*RECORD SET*.
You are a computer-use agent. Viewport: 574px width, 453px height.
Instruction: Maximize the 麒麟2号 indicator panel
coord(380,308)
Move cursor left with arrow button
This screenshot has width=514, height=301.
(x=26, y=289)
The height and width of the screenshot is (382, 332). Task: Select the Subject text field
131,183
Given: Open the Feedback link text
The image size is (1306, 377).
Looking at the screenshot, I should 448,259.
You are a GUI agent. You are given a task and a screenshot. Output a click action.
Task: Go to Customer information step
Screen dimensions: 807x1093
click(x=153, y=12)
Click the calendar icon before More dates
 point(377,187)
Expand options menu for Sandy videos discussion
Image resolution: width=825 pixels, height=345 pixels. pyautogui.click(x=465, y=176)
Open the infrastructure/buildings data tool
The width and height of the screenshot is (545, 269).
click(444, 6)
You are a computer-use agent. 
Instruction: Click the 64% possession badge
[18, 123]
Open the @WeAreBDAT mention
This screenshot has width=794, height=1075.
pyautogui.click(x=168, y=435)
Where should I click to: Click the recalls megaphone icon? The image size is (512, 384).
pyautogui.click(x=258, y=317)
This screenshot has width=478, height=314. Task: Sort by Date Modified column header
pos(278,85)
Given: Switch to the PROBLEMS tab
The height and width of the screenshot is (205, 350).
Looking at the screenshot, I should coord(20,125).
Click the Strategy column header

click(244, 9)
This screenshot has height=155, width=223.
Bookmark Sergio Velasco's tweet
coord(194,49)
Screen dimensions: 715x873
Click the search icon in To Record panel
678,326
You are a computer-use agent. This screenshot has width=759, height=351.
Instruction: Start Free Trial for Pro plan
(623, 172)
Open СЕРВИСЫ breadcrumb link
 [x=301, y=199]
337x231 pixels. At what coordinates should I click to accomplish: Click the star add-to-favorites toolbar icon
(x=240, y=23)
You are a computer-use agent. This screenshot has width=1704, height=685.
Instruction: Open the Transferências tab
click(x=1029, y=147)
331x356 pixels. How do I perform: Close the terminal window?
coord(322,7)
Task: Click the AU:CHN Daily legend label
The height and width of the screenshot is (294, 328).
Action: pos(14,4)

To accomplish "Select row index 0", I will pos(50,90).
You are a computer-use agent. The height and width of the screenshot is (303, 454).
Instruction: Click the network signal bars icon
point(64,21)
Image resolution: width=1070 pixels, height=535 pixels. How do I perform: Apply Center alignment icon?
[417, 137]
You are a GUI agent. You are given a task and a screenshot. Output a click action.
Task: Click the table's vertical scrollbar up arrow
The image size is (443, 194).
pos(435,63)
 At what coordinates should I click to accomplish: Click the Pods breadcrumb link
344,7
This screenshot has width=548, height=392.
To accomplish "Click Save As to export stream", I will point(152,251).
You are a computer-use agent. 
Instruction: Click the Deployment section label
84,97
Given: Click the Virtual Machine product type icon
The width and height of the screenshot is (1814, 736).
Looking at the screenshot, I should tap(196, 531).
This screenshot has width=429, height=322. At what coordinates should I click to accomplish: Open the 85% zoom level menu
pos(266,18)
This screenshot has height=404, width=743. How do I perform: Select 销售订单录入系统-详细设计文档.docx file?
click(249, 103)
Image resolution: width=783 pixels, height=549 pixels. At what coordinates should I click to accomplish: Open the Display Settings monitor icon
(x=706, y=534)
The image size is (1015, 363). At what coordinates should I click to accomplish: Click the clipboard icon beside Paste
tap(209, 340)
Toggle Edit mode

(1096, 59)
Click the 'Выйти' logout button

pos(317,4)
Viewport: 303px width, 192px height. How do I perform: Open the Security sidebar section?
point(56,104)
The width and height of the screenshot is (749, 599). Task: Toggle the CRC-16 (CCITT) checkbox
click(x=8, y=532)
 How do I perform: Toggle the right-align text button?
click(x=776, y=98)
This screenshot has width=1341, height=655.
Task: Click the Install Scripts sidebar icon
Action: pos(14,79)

*WORK TO DO*.
Please put every line of the material above into a numbered list, leaving out the blank lines.

*OUTPUT FOR THIS TASK*.
1. You are a computer-use agent. Viewport: 574px width, 453px height.
2. Instruction: Maximize the 麒麟2号 indicator panel
3. coord(380,308)
4. Move cursor left with arrow button
5. This screenshot has width=514, height=301.
6. (x=26, y=289)
7. The height and width of the screenshot is (382, 332). Task: Select the Subject text field
8. 131,183
9. Given: Open the Feedback link text
10. The image size is (1306, 377).
11. Looking at the screenshot, I should 448,259.
12. You are a GUI agent. You are given a task and a screenshot. Output a click action.
13. Task: Go to Customer information step
14. Screen dimensions: 807x1093
15. click(x=153, y=12)
16. Click the calendar icon before More dates
17.  point(377,187)
18. Expand options menu for Sandy videos discussion
19. Image resolution: width=825 pixels, height=345 pixels. pyautogui.click(x=465, y=176)
20. Open the infrastructure/buildings data tool
21. The width and height of the screenshot is (545, 269).
22. click(444, 6)
23. You are a computer-use agent. 
24. Instruction: Click the 64% possession badge
25. [18, 123]
26. Open the @WeAreBDAT mention
27. This screenshot has width=794, height=1075.
28. pyautogui.click(x=168, y=435)
29. Where should I click to: Click the recalls megaphone icon? The image size is (512, 384).
30. pyautogui.click(x=258, y=317)
31. This screenshot has width=478, height=314. Task: Sort by Date Modified column header
32. pos(278,85)
33. Given: Switch to the PROBLEMS tab
34. The height and width of the screenshot is (205, 350).
35. Looking at the screenshot, I should coord(20,125).
36. Click the Strategy column header
37. click(244, 9)
38. This screenshot has height=155, width=223.
39. Bookmark Sergio Velasco's tweet
40. coord(194,49)
41. Screen dimensions: 715x873
42. Click the search icon in To Record panel
43. 678,326
44. You are a computer-use agent. This screenshot has width=759, height=351.
45. Instruction: Start Free Trial for Pro plan
46. (623, 172)
47. Open СЕРВИСЫ breadcrumb link
48.  [x=301, y=199]
49. 337x231 pixels. At what coordinates should I click to accomplish: Click the star add-to-favorites toolbar icon
50. (x=240, y=23)
51. You are a computer-use agent. This screenshot has width=1704, height=685.
52. Instruction: Open the Transferências tab
53. click(x=1029, y=147)
54. 331x356 pixels. How do I perform: Close the terminal window?
55. coord(322,7)
56. Task: Click the AU:CHN Daily legend label
57. The height and width of the screenshot is (294, 328).
58. Action: pos(14,4)
59. To accomplish "Select row index 0", I will pos(50,90).
60. You are a computer-use agent. The height and width of the screenshot is (303, 454).
61. Instruction: Click the network signal bars icon
62. point(64,21)
63. Image resolution: width=1070 pixels, height=535 pixels. How do I perform: Apply Center alignment icon?
64. [417, 137]
65. You are a GUI agent. You are given a task and a screenshot. Output a click action.
66. Task: Click the table's vertical scrollbar up arrow
67. The image size is (443, 194).
68. pos(435,63)
69.  At what coordinates should I click to accomplish: Click the Pods breadcrumb link
70. 344,7
71. This screenshot has width=548, height=392.
72. To accomplish "Click Save As to export stream", I will point(152,251).
73. You are a computer-use agent. 
74. Instruction: Click the Deployment section label
75. 84,97
76. Given: Click the Virtual Machine product type icon
77. The width and height of the screenshot is (1814, 736).
78. Looking at the screenshot, I should tap(196, 531).
79. This screenshot has width=429, height=322. At what coordinates should I click to accomplish: Open the 85% zoom level menu
80. pos(266,18)
81. This screenshot has height=404, width=743. How do I perform: Select 销售订单录入系统-详细设计文档.docx file?
82. click(249, 103)
83. Image resolution: width=783 pixels, height=549 pixels. At what coordinates should I click to accomplish: Open the Display Settings monitor icon
84. (x=706, y=534)
85. The image size is (1015, 363). At what coordinates should I click to accomplish: Click the clipboard icon beside Paste
86. tap(209, 340)
87. Toggle Edit mode
88. (1096, 59)
89. Click the 'Выйти' logout button
90. pos(317,4)
91. Viewport: 303px width, 192px height. How do I perform: Open the Security sidebar section?
92. point(56,104)
93. The width and height of the screenshot is (749, 599). Task: Toggle the CRC-16 (CCITT) checkbox
94. click(x=8, y=532)
95.  How do I perform: Toggle the right-align text button?
96. click(x=776, y=98)
97. This screenshot has width=1341, height=655.
98. Task: Click the Install Scripts sidebar icon
99. Action: pos(14,79)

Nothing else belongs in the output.